GAA Football

Commitment starting to pay off for Ward

Caolan Ward is challenged by Stephen O'Brien during Donegal's draw with Kerry. It was Ward's first championship game in Croke Park. Picture by Philip Walsh

IF anyone is struggling to understand the level of commitment needed to be an inter-county footballer at the top level, look no further than what Caolan Ward did in his first 18 months on the Donegal panel.

A student at Carlow IT, he didn't have a car. Rory Gallagher gave him the leeway to stay down and do his own training during the week, but he'd be up every Friday for the weekend sessions.

Lectures finished around 4.30pm and it'd be 90 minutes on the bus to Dublin. Then wait around for an hour or more on a connecting bus back up to Letterkenny. Days it was a seven-hour journey one way.

“I counted it one day and I travelled through eight counties.

“I did that for a year and a half for the 2016 season and then I went on placement for the first part of 2017.”

If there were times when it weighed on him to the point of reconsidering the whole idea, he doesn't let on.

And the persistence paid off two weeks ago when he was stood up at the deep end and pushed in. His first championship game in Croke Park, one-on-one with Paul Geaney.

It wasn't always easy, but that's the nature of a more expansive Donegal taking on a fluid Kerry on the Jones' Road.

The running from Carlow, where he spent four years studying, has stopped now. He did another two years working in Monaghan, but the 26-year-old personal trainer is now back in Letterkenny full-time.

Such driving can take its toll physically, but his high metabolism (he says without breaking stride as he scoffs a Custard Cream) and athletic background have stood to him.

While he always played football with St Eunan's, up until he was 17 his mind was on athletics first.

In his late primary school and early secondary school days, he'd have won the 60metres and long jump at the National Indoors.

“I also won in the Community Games five or six times, 100 and 200 metres but that was when I was 10 or 12. I peaked quite early,” he laughed.
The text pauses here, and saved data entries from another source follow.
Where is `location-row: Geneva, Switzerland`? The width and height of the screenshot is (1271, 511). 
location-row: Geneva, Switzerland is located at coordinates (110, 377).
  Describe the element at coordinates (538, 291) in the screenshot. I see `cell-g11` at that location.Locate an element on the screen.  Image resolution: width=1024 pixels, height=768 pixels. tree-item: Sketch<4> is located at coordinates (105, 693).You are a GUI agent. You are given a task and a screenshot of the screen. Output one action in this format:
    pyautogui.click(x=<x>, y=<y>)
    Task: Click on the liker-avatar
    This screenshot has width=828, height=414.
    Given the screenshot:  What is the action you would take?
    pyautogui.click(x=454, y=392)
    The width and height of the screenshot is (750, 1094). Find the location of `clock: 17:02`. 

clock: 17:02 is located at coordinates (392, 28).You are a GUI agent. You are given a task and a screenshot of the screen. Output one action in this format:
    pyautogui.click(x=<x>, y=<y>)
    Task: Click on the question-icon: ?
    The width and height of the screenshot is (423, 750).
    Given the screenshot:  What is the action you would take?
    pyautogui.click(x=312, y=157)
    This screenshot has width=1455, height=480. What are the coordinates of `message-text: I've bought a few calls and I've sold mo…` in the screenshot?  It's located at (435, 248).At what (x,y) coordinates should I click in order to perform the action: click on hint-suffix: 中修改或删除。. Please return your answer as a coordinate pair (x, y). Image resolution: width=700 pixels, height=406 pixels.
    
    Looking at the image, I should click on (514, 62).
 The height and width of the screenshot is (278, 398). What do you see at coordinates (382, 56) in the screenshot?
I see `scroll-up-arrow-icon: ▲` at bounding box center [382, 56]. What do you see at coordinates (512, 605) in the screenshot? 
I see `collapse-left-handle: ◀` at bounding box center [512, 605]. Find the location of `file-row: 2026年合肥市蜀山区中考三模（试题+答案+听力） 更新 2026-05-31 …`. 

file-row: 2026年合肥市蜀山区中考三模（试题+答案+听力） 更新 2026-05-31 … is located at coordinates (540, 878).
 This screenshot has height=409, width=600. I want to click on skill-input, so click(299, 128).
“It wasn't until I reached minor that I started to take Gaelic football serious. I would have been big into athletics at the time. I was very good at that when I was under age but I never then gave it the commitment required.”

His father, Anthony, was one of the coaches in Letterkenny Athletic Club, of which the most high-profile export has been 2014 European 800m bronze medallist, Mark English, with whom he'd have occasionally been part of relay teams.

Ward's head was turned by the call-up to the Donegal minor squad when he was 17, but the grounding hasn't left him.

“You look at my strength as a footballer, it would probably be my ability in getting up and down the field. That goes back to my upbringing in athletics and my dad would have been a big part of that as a coach.

“He would have travelled all over the country, and we would have gone to England and Scotland for competitions.”

The family were all located in the Hogan Stand to see him make his Croke Park championship bow against Kerry, but he stopped himself from finding out where exactly they were sitting. Anything to avoid distraction.

“I take [the tickets] out of the bag when I get home and leave them in the press and leave it at that.

“It's surreal, looking around at the size of [Croke Park] and the colour, being on the turf for such a big, big game. As soon as you get into the warm-up, your focus totally changes and you just blank everything.”

A minor in 2010, he was coming up the ranks just as Donegal football hit the richest period in its history. His seat in the upper tier of the Canal End for the All-Ireland final in 2012 offered him the perfect view of the McGees' performances that day.

While Donegal's defensive structure was lauded that year, the Gaoth Dobhair brothers did their fair share of one-on-one work that day.

This was the life Ward wanted now.

“The Monday in Donegal town for the homecoming was unreal. I was there … in spirit,” he laughs.

“There were so many battles going on that day of the final. As a defender, I remember the two boys (Eamon and Neil) didn't give their forwards a minute.”

For a while, that Donegal team was the death of defenders being left one-on-one. But it's come back into vogue, as he found out two weeks ago. Not that it was anything new.

The rigours of going to one-to-one at training with Michael Murphy, Patrick McBrearty, Jamie Brennan and Oisin Langan? That'd get you ready for most challenges.

“Everything has moved on massively. At a lot of the training you just work (with Karl Lacey) on defensive marking and defensive covering. One v one.

“Karl takes a lot of it and he's the big voice then. It could be three forwards versus three backs and it's just play after play.

“Man to man defending is coming back now and you've just got to do your best in training. You can't be relying on a mass defence.”